TASK DESCRIPTION
If a line below includes the string "three", copy it.

[Stored data]

Segment Open

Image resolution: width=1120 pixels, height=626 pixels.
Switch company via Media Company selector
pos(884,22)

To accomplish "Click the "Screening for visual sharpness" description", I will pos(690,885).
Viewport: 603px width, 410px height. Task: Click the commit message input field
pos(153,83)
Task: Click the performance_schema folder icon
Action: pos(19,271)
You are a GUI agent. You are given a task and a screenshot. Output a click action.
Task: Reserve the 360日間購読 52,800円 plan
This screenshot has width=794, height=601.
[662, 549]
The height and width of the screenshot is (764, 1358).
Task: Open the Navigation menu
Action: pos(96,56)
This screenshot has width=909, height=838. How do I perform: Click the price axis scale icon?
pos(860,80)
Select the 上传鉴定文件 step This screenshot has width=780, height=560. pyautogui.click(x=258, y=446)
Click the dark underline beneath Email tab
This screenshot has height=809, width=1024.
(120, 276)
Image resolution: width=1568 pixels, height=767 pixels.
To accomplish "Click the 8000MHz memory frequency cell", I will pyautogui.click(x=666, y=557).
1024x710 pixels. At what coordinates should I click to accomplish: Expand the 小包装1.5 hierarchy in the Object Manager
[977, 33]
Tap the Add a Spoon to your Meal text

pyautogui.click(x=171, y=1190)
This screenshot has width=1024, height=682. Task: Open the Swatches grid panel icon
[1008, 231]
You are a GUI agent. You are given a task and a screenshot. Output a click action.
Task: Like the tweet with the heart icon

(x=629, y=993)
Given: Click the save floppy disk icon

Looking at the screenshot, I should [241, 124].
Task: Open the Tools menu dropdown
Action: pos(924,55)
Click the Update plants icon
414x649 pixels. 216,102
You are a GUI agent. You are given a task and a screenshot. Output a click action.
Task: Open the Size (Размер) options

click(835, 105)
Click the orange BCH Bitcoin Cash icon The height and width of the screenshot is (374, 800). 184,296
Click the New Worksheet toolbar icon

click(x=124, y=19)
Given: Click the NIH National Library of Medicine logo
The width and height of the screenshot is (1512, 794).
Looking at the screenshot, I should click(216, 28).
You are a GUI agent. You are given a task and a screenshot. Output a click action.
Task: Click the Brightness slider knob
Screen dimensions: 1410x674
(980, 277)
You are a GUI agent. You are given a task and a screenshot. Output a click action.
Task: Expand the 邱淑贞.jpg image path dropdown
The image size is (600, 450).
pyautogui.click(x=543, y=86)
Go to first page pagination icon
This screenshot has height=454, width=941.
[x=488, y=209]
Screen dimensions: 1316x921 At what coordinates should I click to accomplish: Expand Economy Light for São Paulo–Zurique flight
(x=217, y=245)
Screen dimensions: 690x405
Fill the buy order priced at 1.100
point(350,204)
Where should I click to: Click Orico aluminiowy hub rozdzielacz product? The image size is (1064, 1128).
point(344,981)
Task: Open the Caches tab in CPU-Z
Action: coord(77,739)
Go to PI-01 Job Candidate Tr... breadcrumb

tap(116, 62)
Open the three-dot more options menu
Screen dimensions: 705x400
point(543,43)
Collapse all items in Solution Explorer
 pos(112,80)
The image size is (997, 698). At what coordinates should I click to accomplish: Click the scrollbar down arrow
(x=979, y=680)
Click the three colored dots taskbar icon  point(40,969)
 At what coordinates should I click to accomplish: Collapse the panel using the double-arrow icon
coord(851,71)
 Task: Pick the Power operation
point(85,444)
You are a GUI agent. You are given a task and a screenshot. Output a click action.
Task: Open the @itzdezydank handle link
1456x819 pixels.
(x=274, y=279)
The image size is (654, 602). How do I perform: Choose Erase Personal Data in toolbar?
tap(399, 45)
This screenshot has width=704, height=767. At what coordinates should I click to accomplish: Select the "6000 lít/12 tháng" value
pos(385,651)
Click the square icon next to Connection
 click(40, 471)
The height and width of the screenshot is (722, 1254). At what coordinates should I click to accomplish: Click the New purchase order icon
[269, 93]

Segment Closed

TASK OUTPUT
Open the three-dot more options menu
Click the three colored dots taskbar icon  point(40,969)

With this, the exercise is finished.